Known in tech lingo as "conditional access and encryption" and productized as the duo of "PODs" and "POD slots," the padlock protects premium video services, so that only those who pay for them receive them.
In today's digital set-tops, the padlocks come from two primary suppliers: Motorola Inc. and Scientific-Atlanta Inc. Motorola's is called "DigiCipher." S-A's is called "Powerkey."
Set-tops deployed after the July 2006 deadline need the padlock on the out
side. The box gets a secure receptacle. That's the "POD slot." The card goes by "POD."
POD stands for "point of deployment," although rumors abound that cable's marketers are diligently noodling a replacement name that is hopefully less reminiscent of a horror film.
The NCTA puts the incremental cost at $72 — per unit — to incorporate the card and slot. A cost hammer that heavy would almost certainly hit cable customers in the wallet. That's the rationale driving the need for meaningful progress on plug and play, so as to remove the deadline entirely.
The specifications and standards that make PODs work aren't new. In two months, three years will have elapsed since the industry, through Cable Television Laboratories Inc.'s "OpenCable" effort, met the FCC's deadline to enable set-tops with separable security for entrance into the retail scene.
No PODs about
But about as many retailers are stocking cable set-tops with removable security as cable operators are stocking pickled eggs. It just never got off the ground.
If you're wondering why, answer this question: If somebody put $300 in your pocket, and told you to go crazy at the electronics store down the street, would you buy: A, the DVD player; B, the digital camera; C, the MP3 gizmo; or D, the cable set-top box with a slot for a removable security card?
A standard is one thing. Deploying the fruits of it — in volume — is another. Whether the plan is to prepare for PODs in plug and play devices, like digital TV sets, or to prepare for PODs in set-tops, here's an item from the Department of the Obvious: They're new. They're new for operators, and for manufacturers. They'll need nurturing.
Nurturing differs from one new thing to another. Does the digital scrambling system in the headend have the right accoutrements to shuttle its secrets back and forth with a card, instead of an embedded chip? Does anything change in field installs, or customer care?
And don't forget this: Is OCAP middleware part of the project?
OCAP, or OpenCable Applications Platform, isn't discussed in the FCC's deadline extension, but it warrants discussion. If it is part of the plan, who will write the modules you'll need? What has to happen in the headend, for handling of OCAP-based applications?
Software means ongoing code revisions, which could involve several unaffiliated entities. Are existing organizational structures ready for that, and is there a strategy for handling version control?
Procrastination is a powerful potion. No one knows this better than people who write for a living. We go so far as to consider procrastination a tool of the craft, much in the same way baseball players consider their various talismans to be tools of luck. Something useful will come out, we hope, right at that moment when the terror hits, and we realize we can't dally any longer. (Manifestations vary; mine is the suddenly alphabetized spice rack, or the completely reorganized hall closet.)

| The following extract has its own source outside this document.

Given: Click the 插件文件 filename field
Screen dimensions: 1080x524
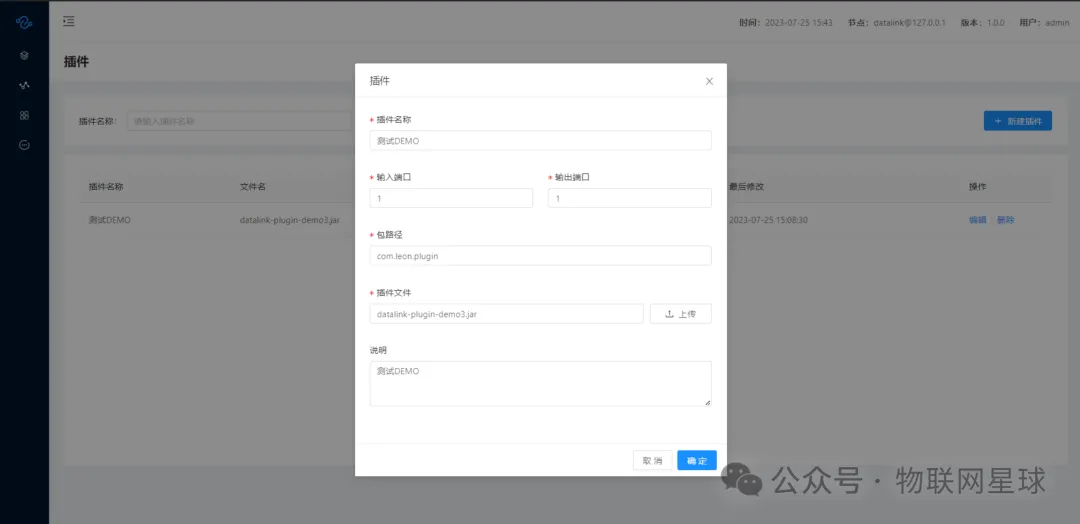Looking at the screenshot, I should 506,314.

But this POD thing is the aperture to a new working environment. It's surrounded by technological foreshadowing — of the "digitally-transitioned" world. Getting relaxation on a deadline, with the tacit implication that meaningful progress is anticipated in the meantime, doesn't mean one should relax.
This is an extension delivered with both eyebrows raised, hands on hips, and one foot tapping expectantly on the floor.
Suddenly, three years and change doesn't seem that far away.